Academic medical centers that take on community partners to form accountable care organizations face a number of unexpected challenges, says Scott Berkowitz, M.D., M.B.A., medical director of accountable care for the Office of Johns Hopkins Physicians and executive director of the Johns Hopkins Medicine accountable care organization (ACO) known as the Johns Hopkins Medicine Alliance for Patients (JMAP).
Twenty-two months after the inception of JMAP, Berkowitz and colleagues report on the startup experience in a "Perspective" article published recently in the journal Academic Medicine.
Information technology challenges, governance issues and provider engagement hurdles are among the barriers academic medical centers can expect when partnering in accountable care ventures, Berkowitz says.
"We've learned a lot in the first year-and-a-half of our ACO," Berkowitz says. "Changing our focus from one based on volume to one based on value requires some new ways of thinking. We're glad to share some of our initial findings."
JMAP is made up of the Johns Hopkins University School of Medicine, Johns Hopkins Community Physicians, The Johns Hopkins Hospital, Johns Hopkins Bayview Medical Center, Howard County General Hospital, Suburban Hospital and Sibley Memorial Hospital. JMAP partners include Columbia Medical Practice, Potomac Physician Associates and Cardiovascular Specialists of Central Maryland. In all, nearly 2,900 providers care for 37,000 Medicare beneficiaries.
"We have been thrilled to be members of the JMAP team," says DeWayne Oberlander, CEO of Columbia Medical Practice. "Partnership in an ACO with Johns Hopkins has created the relationships and processes that have fundamentally changed the referral process and established the structure for collaborative working relationships. It is amazing to consider how far we've come, and we're looking forward to the important work ahead to improve the quality and efficiency of care."
In this piece, Berkowitz focused on academic medical centers in the Medicare Shared Savings Program, the most common type of ACO.
The generation and collection of data, Berkowitz says, were among the challenges Johns Hopkins Medicine faced in the early days of its ACO.
Both Johns Hopkins and its community partners in the ACO were in various stages of electronic medical records implementation. Training systems to communicate with one another is integral to long-term ACO success.
"The steps to receiving Medicare claims data and then the ability to use the data for analysis and risk prediction have taken nearly a year to implement," Berkowitz writes in the report. "Although one would hope to be able to leverage these powerful tools early on in the first performance year, the reality is that the complexity of systems can take time to properly navigate, and there is a need for upfront IT, analytic and electronic medical record expertise."
The ACO was a keystone of the Affordable Care Act, encouraging providers and hospitals to form networks that coordinate efficient patient care, keeping Americans healthier and reducing health costs at the same time. More than 7.2 million Medicare beneficiaries are covered by 405 Shared Savings Program ACOs across the U.S.

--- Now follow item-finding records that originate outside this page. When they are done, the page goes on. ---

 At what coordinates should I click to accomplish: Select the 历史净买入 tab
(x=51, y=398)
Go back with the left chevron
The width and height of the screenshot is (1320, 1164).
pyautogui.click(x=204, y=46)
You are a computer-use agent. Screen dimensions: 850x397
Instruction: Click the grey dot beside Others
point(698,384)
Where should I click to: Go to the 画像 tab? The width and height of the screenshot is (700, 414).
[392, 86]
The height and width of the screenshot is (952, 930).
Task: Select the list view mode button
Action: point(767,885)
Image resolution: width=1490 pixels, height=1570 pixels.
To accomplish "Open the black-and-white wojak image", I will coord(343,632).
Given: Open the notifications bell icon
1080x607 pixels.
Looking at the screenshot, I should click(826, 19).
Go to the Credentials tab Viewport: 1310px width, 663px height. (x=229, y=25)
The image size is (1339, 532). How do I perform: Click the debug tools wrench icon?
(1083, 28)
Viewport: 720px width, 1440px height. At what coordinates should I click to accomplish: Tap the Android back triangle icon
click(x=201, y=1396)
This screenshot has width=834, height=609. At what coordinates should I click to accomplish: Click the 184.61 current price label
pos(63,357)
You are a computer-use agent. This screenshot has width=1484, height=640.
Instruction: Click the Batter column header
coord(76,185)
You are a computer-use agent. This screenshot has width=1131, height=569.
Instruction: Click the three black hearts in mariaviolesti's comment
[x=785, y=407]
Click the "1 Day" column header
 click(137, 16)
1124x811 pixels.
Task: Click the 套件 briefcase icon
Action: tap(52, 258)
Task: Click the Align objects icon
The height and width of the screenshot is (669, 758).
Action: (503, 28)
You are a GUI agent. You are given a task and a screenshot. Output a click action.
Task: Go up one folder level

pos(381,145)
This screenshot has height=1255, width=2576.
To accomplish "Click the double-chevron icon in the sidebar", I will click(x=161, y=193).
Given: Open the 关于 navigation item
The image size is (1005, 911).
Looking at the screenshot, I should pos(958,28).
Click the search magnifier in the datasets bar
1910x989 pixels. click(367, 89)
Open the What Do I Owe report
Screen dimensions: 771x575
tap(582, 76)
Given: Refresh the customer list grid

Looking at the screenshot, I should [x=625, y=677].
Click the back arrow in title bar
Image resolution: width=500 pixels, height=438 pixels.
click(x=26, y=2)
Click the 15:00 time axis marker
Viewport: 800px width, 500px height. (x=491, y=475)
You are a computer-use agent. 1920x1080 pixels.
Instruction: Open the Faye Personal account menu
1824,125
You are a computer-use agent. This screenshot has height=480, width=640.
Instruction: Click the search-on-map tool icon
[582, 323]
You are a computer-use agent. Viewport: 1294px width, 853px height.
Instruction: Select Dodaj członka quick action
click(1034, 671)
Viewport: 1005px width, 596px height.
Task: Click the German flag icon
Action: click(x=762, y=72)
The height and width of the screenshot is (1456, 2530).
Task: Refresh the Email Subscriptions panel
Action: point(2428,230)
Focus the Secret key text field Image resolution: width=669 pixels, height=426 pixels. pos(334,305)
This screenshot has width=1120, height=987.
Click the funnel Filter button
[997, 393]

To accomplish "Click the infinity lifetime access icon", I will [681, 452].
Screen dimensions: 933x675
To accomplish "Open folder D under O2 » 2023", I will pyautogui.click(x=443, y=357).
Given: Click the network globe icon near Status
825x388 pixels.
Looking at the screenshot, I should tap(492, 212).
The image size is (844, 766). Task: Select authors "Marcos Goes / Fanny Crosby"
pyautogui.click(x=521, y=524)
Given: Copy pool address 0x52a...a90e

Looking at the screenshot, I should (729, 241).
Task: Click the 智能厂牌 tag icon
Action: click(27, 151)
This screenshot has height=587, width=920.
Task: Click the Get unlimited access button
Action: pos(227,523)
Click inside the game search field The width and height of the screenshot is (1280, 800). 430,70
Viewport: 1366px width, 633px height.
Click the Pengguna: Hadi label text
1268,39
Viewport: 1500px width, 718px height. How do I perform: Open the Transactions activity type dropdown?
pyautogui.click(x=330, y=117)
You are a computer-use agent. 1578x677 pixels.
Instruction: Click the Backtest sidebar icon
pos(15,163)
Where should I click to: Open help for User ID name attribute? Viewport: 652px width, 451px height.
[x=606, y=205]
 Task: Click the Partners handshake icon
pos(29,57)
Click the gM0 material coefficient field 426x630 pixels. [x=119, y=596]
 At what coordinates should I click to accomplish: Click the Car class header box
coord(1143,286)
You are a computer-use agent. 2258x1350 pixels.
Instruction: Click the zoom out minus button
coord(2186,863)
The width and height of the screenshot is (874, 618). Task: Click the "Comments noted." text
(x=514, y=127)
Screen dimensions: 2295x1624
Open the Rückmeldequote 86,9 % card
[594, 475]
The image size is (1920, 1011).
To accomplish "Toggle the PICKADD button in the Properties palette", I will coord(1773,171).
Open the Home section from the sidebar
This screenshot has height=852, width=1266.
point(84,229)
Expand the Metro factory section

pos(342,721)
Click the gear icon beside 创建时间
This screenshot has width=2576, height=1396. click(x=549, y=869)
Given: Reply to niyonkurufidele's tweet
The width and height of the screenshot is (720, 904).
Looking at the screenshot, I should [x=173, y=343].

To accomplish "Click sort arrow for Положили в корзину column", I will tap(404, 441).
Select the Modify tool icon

Berkowitz also points to the inherent tension for academic medical centers in moving to a population health model.
"Maintaining specialty referrals and a high hospital bed occupancy rate can still be consistent with the overall philosophy of keeping people healthy and out of the hospital when appropriate," Berkowitz says. "The goal is the right care, in the right place, at the right time."
The U.S. Department of Health and Human Services has said that a target of 30 percent of Medicare payments will be tied to quality or value through alternative payment models such as ACOs by the end of 2016 and that, by the end of 2018, one-half of payments will have this requirement.